= WORK ITEM =
The listing below holds a line with "Task: Open more options on brownies comment" and a line with "You are a computer-use agent. Viewport: 247px". Reproduce those two lines exactly, plus everything between them.

= GIVEN RECORDS =
═══

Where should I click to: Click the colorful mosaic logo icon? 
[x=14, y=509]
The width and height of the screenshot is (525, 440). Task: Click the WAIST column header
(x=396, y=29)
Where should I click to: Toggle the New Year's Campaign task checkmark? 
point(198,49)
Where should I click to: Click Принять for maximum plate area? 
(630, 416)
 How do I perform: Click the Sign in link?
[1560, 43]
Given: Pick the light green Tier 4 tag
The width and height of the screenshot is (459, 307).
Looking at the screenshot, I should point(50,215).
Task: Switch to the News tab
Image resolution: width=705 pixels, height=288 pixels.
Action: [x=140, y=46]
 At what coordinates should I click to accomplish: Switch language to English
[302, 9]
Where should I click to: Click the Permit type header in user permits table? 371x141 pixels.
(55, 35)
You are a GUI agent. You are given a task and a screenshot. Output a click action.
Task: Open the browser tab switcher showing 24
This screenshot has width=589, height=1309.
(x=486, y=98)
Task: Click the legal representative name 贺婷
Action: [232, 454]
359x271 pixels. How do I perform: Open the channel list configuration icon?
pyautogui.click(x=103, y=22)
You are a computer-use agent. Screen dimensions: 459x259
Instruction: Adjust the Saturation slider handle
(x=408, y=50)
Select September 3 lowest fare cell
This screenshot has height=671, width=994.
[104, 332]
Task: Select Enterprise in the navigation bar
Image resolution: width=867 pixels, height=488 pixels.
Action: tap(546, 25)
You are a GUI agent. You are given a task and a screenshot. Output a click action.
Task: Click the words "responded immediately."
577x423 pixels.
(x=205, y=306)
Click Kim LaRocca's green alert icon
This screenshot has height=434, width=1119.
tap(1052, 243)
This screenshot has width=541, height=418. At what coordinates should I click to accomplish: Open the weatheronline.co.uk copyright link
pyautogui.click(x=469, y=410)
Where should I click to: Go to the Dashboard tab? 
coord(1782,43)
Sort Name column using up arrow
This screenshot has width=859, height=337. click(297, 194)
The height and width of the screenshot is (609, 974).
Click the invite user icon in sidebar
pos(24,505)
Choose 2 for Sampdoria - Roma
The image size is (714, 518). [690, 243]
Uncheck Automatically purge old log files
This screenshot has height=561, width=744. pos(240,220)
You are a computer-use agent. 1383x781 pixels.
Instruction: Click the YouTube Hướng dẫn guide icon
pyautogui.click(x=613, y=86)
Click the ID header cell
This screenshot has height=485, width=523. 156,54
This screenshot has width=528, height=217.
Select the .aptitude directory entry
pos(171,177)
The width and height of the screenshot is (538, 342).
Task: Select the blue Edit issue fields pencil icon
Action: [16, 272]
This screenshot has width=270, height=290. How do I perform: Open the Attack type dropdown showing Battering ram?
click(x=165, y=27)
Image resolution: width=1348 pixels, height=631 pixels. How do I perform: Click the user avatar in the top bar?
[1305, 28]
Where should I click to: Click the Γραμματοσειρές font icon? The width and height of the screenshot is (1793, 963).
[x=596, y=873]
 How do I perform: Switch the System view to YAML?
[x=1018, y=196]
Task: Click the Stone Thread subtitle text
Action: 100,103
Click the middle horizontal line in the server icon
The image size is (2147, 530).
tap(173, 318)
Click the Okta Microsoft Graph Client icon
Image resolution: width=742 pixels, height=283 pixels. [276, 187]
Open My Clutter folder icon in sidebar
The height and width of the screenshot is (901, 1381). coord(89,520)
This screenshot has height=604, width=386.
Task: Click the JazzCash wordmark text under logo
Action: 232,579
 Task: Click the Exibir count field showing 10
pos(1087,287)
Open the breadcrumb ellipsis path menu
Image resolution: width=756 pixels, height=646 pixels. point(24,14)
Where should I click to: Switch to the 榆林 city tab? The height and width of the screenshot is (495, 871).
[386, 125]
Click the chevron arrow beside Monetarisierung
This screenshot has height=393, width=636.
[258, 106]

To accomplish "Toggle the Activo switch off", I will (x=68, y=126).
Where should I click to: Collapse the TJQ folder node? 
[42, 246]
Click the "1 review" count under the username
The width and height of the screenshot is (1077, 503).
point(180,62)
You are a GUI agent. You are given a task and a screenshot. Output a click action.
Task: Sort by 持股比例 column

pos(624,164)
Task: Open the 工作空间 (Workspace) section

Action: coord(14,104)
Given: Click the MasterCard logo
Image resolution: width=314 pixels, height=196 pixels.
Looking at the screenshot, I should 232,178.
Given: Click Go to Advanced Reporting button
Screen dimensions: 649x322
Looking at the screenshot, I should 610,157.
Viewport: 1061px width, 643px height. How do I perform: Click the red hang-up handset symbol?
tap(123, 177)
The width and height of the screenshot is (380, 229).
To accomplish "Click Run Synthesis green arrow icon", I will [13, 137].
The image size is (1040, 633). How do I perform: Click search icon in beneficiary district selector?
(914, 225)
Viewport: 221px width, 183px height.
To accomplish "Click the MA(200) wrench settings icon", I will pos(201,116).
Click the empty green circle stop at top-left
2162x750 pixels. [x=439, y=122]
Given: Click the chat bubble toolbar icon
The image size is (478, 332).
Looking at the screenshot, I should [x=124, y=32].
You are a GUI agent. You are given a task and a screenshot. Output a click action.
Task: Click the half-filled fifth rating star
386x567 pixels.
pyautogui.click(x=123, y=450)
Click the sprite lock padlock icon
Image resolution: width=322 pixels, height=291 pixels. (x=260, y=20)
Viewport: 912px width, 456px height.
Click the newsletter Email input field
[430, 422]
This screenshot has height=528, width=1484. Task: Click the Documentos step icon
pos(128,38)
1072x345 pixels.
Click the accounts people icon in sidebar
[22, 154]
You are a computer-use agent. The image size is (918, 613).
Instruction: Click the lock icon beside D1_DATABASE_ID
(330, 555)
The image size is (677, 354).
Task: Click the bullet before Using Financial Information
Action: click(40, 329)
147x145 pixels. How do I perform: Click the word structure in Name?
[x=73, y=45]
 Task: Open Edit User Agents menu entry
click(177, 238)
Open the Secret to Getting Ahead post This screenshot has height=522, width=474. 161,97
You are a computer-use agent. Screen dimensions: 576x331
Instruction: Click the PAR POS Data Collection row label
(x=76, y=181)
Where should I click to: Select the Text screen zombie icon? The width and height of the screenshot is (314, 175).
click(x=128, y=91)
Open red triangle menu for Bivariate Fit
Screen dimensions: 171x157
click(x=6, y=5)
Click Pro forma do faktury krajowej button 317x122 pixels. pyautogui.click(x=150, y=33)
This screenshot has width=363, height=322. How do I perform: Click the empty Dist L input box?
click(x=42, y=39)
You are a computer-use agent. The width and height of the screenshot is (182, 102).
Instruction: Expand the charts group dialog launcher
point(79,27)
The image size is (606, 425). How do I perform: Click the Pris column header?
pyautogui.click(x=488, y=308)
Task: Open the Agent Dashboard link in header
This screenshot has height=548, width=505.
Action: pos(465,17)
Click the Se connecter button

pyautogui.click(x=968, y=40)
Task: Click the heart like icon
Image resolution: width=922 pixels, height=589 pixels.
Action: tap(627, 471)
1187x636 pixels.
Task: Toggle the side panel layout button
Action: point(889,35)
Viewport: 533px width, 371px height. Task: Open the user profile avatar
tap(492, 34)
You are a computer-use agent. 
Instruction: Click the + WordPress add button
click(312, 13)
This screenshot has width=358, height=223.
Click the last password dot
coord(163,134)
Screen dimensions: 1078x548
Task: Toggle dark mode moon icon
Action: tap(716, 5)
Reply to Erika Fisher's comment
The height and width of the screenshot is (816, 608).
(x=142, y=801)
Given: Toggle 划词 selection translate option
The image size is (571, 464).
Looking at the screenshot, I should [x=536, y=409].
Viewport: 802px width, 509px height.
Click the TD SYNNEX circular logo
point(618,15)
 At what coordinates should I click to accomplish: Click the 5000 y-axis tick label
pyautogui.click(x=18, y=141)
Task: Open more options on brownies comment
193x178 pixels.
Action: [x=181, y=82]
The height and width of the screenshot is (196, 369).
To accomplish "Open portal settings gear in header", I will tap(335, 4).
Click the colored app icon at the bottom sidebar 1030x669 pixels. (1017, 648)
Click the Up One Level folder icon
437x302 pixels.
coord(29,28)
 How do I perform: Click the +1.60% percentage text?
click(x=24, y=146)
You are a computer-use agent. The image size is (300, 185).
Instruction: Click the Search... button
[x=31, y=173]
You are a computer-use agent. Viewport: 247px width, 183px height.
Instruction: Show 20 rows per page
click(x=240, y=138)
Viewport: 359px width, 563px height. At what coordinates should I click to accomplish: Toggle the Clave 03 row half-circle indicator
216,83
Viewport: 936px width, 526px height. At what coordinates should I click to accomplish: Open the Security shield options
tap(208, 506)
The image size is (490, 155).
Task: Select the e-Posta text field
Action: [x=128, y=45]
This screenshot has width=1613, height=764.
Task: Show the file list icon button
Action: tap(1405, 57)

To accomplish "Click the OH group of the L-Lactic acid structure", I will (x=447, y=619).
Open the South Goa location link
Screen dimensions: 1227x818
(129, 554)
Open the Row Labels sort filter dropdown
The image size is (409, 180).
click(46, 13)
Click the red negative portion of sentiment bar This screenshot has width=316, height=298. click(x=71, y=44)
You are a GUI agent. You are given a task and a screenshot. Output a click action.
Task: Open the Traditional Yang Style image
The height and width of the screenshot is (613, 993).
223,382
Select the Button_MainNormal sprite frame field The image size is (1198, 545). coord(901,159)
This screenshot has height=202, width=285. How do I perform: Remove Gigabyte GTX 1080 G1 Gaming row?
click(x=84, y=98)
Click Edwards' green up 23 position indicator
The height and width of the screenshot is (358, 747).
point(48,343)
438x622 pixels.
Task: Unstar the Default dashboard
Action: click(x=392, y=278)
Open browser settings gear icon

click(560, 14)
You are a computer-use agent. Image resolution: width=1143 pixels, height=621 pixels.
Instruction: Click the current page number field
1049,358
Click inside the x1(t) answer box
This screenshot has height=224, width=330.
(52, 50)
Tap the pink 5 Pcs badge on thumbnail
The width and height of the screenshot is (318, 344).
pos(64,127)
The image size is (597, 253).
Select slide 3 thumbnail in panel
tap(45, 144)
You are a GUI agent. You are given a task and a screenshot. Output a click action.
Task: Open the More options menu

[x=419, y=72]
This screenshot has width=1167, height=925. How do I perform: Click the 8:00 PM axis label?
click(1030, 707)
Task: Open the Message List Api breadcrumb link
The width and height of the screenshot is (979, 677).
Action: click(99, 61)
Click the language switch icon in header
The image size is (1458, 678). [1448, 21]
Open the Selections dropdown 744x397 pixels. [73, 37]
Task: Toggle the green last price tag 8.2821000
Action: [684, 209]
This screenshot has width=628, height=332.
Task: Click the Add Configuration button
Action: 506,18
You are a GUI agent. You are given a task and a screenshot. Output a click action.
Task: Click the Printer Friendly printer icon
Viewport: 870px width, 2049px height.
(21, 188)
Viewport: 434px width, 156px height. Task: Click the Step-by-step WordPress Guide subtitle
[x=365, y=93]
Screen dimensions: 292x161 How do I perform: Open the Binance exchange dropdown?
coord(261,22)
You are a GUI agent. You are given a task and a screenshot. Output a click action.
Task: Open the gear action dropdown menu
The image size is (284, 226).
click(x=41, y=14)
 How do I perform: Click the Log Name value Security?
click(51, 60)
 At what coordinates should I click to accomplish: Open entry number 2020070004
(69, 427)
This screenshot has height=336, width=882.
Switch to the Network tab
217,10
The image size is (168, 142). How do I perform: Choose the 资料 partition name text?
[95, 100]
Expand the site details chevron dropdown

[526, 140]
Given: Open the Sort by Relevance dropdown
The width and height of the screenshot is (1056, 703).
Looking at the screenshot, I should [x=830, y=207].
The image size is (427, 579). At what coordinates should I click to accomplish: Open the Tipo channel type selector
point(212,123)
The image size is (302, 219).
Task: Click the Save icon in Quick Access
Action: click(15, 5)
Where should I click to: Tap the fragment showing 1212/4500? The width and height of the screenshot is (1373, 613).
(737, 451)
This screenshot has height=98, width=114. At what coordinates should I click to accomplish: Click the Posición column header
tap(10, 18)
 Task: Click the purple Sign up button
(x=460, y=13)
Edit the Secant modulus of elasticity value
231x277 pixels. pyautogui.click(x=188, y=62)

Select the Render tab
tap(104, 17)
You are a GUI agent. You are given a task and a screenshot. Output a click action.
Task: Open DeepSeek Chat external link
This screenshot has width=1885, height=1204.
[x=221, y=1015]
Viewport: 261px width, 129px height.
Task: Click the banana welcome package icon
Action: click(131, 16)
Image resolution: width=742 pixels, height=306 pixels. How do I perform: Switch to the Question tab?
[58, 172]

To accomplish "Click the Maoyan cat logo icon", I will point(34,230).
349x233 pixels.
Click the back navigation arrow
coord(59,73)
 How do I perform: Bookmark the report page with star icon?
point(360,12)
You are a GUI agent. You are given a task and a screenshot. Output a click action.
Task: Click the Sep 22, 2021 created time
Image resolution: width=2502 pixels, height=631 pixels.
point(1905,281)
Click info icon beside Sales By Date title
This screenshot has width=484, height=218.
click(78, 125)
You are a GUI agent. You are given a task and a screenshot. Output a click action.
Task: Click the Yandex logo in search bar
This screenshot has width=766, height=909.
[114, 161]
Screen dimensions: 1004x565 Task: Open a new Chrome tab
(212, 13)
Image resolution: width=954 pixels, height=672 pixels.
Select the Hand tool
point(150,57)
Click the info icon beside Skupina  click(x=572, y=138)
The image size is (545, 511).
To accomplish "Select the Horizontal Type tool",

═══

= ANSWER FOR THIS EXERCISE =
Task: Open more options on brownies comment
193x178 pixels.
Action: [x=181, y=82]
The height and width of the screenshot is (196, 369).
To accomplish "Open portal settings gear in header", I will tap(335, 4).
Click the colored app icon at the bottom sidebar 1030x669 pixels. (1017, 648)
Click the Up One Level folder icon
437x302 pixels.
coord(29,28)
 How do I perform: Click the +1.60% percentage text?
click(x=24, y=146)
You are a computer-use agent. The image size is (300, 185).
Instruction: Click the Search... button
[x=31, y=173]
You are a computer-use agent. Viewport: 247px width, 183px height.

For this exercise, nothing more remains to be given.